Le récent forum sur l’agriculture, l’élevage et la pêche qui a réuni deux cents participants, surtout des cadres et experts du secteur, les organisations paysannes et les agro-industriels, a permis d’approuver, le 19 avril, un avant-projet de loi portant organisation de la pêche maritime en République du Congo. Le texte, encore à l’étude par des techniciens du ministère de tutelle, vise à moderniser et mieux encadrer le secteur.

Quatre types de pêche sont reconnus, à savoir la pêche scientifique, la pêche récréative, la pêche artisanale et la pêche industrielle. Pour le directeur général de la Pêche et de l’aquaculture, Benoît Claude Atsango, le choix de l’approche écosystémique de la pêche est une avancée en matière de gestion et de conservation des ressources halieutiques.

Contrairement à la pratique ancienne qui ne prenait pas en compte les aspects tels que la destruction des habitats, la pollution, l’aménagement des zones côtières…, la nouvelle approche écosystémique tente d’y remédier, en incluant la question environnementale. « La pêche écosystémique protège tous les éléments de l’écosystème naturel.
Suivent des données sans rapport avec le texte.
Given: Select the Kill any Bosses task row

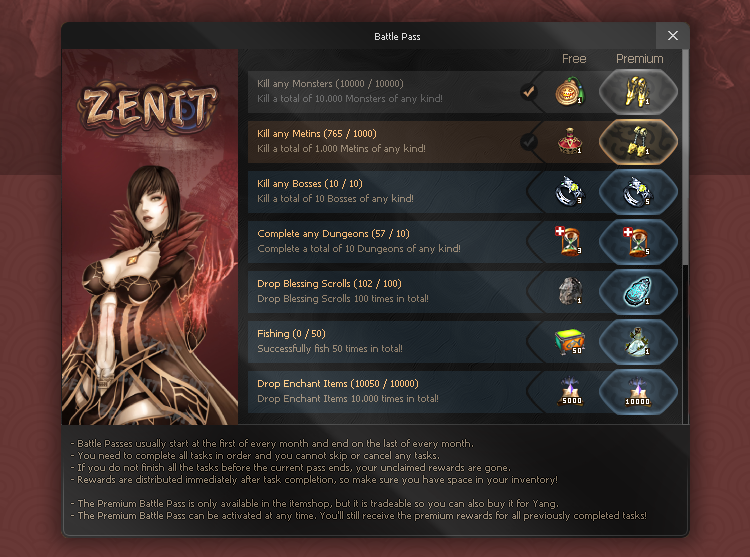Looking at the screenshot, I should pyautogui.click(x=464, y=192).
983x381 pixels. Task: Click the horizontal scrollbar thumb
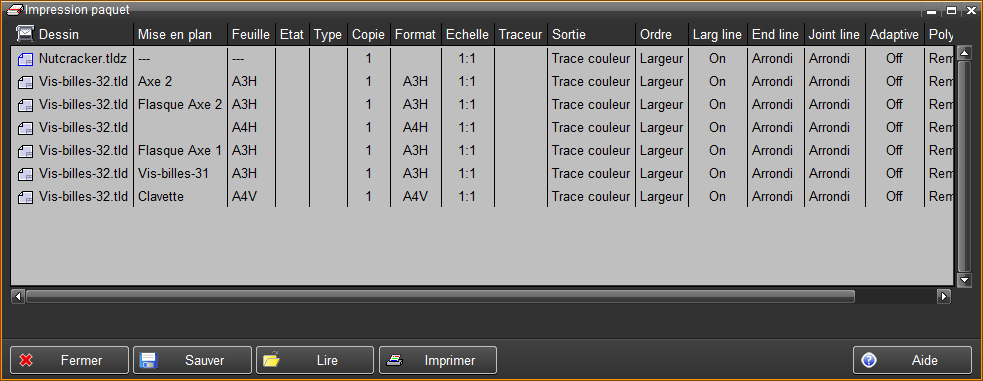point(440,296)
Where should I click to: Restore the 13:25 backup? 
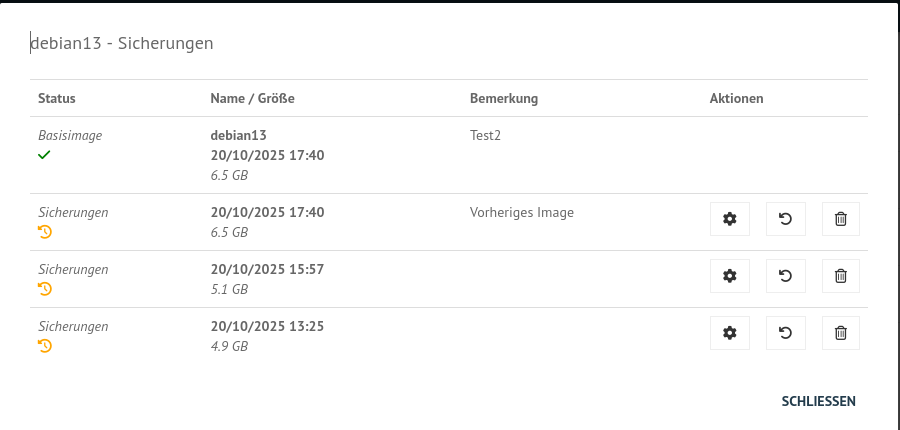pos(785,333)
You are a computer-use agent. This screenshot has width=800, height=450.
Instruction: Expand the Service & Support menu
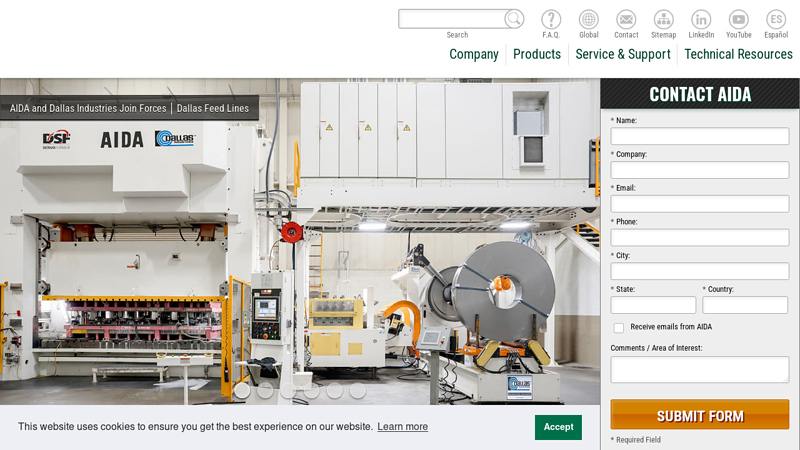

Or, dans l’ancienne loi (n°2-2000 du 1er février 2000), cette approche n’y figurait pas », a indiqué Benoît Claude Atsango.

A en croire ce cadre de l’Etat, les activités de la pêche ne peuvent plus être considérées isolément mais plutôt dans un ensemble qui tient compte des interactions qu’elles entretiennent avec l’environnement et les autres activités humaines. C’est pourquoi, le projet de loi en cours d’élaboration aidera à dépasser les limites des méthodes d’évaluation de la pêche.

L’introduction d’un quota de pêche… 

D’autres concepts de la pêche maritime, reconnus au niveau international, vont également apparaître dans la nouvelle règlementation nationale. Il s’agit de la pêche illicite, non déclarée et non réglementée (INN ou INDNR) ; l’assurance qualité pour protéger la santé des consommateurs des produits de la pêche et de l’aquaculture et leurs dérivés ; la création des récifs artificiels ; et surtout l’instauration d’un Total admissible de capture en ce qui concerne les quotas de capture.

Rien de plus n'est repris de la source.